It is evident that this is literally true.

   ALBERTO. Well . . . I 'm glad you can joke about it.

   FORTUNATO [blankly]. Joke! I did n't mean to. I 'm very sorry. I 'd better come back another day.

   ALBERTO. No, no . . , say what you have to say . . . and say it now.

   FORTUNATO. You really are most kind. I knew your father. We were in the same office once.

   ALBERTO. Yes . . . you told me that in your letter. And I remember your name.

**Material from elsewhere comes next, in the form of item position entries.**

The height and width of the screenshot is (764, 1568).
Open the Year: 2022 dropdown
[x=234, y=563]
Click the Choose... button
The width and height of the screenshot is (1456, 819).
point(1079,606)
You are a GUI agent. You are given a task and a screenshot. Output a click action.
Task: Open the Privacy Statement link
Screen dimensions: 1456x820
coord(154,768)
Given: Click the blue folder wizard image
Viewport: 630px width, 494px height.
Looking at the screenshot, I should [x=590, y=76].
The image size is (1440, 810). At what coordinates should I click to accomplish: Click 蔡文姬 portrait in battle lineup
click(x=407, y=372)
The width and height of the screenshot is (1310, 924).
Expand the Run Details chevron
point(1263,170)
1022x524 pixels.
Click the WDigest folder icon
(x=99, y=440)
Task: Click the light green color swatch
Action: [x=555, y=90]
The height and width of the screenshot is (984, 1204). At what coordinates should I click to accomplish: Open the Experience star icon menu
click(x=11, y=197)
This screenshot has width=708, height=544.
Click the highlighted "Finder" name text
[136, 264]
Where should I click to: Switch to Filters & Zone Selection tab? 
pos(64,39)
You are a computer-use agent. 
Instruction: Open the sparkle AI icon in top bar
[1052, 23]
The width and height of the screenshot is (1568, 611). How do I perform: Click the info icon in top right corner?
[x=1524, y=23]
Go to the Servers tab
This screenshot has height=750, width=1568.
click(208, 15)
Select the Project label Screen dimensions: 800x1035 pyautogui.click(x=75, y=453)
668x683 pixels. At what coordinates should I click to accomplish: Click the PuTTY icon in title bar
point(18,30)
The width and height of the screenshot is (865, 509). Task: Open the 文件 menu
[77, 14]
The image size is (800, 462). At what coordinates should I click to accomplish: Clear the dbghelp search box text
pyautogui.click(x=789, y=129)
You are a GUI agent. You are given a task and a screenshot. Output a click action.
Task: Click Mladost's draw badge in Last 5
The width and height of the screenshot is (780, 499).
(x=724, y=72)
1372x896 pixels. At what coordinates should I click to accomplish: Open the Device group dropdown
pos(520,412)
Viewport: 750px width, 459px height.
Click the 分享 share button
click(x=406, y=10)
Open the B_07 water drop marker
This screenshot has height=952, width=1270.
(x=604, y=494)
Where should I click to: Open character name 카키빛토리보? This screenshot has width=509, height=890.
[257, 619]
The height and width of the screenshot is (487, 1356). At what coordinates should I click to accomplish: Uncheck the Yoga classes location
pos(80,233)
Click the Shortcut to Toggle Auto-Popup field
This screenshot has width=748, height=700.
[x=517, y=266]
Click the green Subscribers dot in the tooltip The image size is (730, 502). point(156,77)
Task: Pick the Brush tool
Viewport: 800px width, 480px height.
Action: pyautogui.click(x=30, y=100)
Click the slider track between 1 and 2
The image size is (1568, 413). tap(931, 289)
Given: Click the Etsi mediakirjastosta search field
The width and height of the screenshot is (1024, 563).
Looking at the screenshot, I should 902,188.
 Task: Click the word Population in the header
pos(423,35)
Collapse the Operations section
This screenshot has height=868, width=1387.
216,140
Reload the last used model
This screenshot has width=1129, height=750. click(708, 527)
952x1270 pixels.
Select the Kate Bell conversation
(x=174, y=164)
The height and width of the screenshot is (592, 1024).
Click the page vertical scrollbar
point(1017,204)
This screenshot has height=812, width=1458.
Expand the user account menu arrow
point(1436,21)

   FORTUNATO. Your father . . . God rest his soul! . . . thought well of me in those days. I 'm very much afraid that 's the only claim I have on you. I lost my place there four years ago. The head of my department had a nephew and . . . ! Really, it was a perfect scandal . . . !

   ALBERTO. Yes . . . we won't go into that. Tell me what I can do. What is it you want?


   ALBERTO. What sort of work?

   FORTUNATO. Anything. I 'm a clerk by rights. Bookkeeping besides . . . double entry. A little French. But in these four years I think there 's nothing I 've not tried. I was a bricklayer's labourer for a bit . . . I carried the bricks up the ladders. But I can't stand heights . . . I never could. And I used to shake so that at last I fell off and nearly killed myself. From sheer fright.

   ALBERTO. You were n't used to the job.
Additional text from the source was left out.